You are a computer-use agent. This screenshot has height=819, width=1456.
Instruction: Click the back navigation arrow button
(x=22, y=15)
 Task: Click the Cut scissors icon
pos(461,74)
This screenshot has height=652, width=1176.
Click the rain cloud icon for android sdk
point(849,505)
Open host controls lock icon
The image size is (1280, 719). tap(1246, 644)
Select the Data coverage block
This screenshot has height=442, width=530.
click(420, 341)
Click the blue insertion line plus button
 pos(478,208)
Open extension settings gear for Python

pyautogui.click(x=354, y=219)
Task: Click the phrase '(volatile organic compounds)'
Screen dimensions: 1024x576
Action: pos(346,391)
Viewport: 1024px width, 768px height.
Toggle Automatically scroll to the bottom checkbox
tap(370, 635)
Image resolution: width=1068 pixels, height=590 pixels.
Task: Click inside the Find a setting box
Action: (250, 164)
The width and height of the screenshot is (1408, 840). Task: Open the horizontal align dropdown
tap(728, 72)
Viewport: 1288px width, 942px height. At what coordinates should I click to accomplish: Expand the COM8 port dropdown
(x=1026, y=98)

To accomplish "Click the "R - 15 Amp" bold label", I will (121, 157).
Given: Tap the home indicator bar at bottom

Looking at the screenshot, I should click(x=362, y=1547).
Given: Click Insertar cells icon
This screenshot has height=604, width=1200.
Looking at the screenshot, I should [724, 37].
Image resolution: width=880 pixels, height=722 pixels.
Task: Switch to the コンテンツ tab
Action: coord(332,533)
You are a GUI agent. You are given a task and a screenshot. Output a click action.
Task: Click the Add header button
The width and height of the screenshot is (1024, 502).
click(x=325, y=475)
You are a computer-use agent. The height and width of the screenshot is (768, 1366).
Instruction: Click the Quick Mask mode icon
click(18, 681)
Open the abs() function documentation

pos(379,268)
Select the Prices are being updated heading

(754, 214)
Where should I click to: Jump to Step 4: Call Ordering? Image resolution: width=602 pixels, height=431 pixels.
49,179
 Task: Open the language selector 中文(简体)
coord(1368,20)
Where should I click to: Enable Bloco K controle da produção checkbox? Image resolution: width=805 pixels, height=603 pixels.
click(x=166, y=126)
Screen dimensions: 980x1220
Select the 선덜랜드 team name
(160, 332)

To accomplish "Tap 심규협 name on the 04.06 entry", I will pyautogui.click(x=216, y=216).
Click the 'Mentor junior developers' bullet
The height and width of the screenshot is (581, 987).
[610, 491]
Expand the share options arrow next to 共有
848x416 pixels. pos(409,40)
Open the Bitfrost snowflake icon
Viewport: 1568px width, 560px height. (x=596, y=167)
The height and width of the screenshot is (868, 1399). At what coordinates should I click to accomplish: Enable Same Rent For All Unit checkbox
^^^^
▸ Description of the task:
Extract the entries above verbatim.

▸ Answer section:
You are a computer-use agent. This screenshot has height=819, width=1456.
Instruction: Click the back navigation arrow button
(x=22, y=15)
 Task: Click the Cut scissors icon
pos(461,74)
This screenshot has height=652, width=1176.
Click the rain cloud icon for android sdk
point(849,505)
Open host controls lock icon
The image size is (1280, 719). tap(1246, 644)
Select the Data coverage block
This screenshot has height=442, width=530.
click(420, 341)
Click the blue insertion line plus button
 pos(478,208)
Open extension settings gear for Python

pyautogui.click(x=354, y=219)
Task: Click the phrase '(volatile organic compounds)'
Screen dimensions: 1024x576
Action: pos(346,391)
Viewport: 1024px width, 768px height.
Toggle Automatically scroll to the bottom checkbox
tap(370, 635)
Image resolution: width=1068 pixels, height=590 pixels.
Task: Click inside the Find a setting box
Action: (250, 164)
The width and height of the screenshot is (1408, 840). Task: Open the horizontal align dropdown
tap(728, 72)
Viewport: 1288px width, 942px height. At what coordinates should I click to accomplish: Expand the COM8 port dropdown
(x=1026, y=98)

To accomplish "Click the "R - 15 Amp" bold label", I will (121, 157).
Given: Tap the home indicator bar at bottom

Looking at the screenshot, I should click(x=362, y=1547).
Given: Click Insertar cells icon
This screenshot has height=604, width=1200.
Looking at the screenshot, I should [724, 37].
Image resolution: width=880 pixels, height=722 pixels.
Task: Switch to the コンテンツ tab
Action: coord(332,533)
You are a GUI agent. You are given a task and a screenshot. Output a click action.
Task: Click the Add header button
The width and height of the screenshot is (1024, 502).
click(x=325, y=475)
You are a computer-use agent. The height and width of the screenshot is (768, 1366).
Instruction: Click the Quick Mask mode icon
click(18, 681)
Open the abs() function documentation

pos(379,268)
Select the Prices are being updated heading

(754, 214)
Where should I click to: Jump to Step 4: Call Ordering? Image resolution: width=602 pixels, height=431 pixels.
49,179
 Task: Open the language selector 中文(简体)
coord(1368,20)
Where should I click to: Enable Bloco K controle da produção checkbox? Image resolution: width=805 pixels, height=603 pixels.
click(x=166, y=126)
Screen dimensions: 980x1220
Select the 선덜랜드 team name
(160, 332)

To accomplish "Tap 심규협 name on the 04.06 entry", I will pyautogui.click(x=216, y=216).
Click the 'Mentor junior developers' bullet
The height and width of the screenshot is (581, 987).
[610, 491]
Expand the share options arrow next to 共有
848x416 pixels. pos(409,40)
Open the Bitfrost snowflake icon
Viewport: 1568px width, 560px height. (x=596, y=167)
The height and width of the screenshot is (868, 1399). At what coordinates should I click to accomplish: Enable Same Rent For All Unit checkbox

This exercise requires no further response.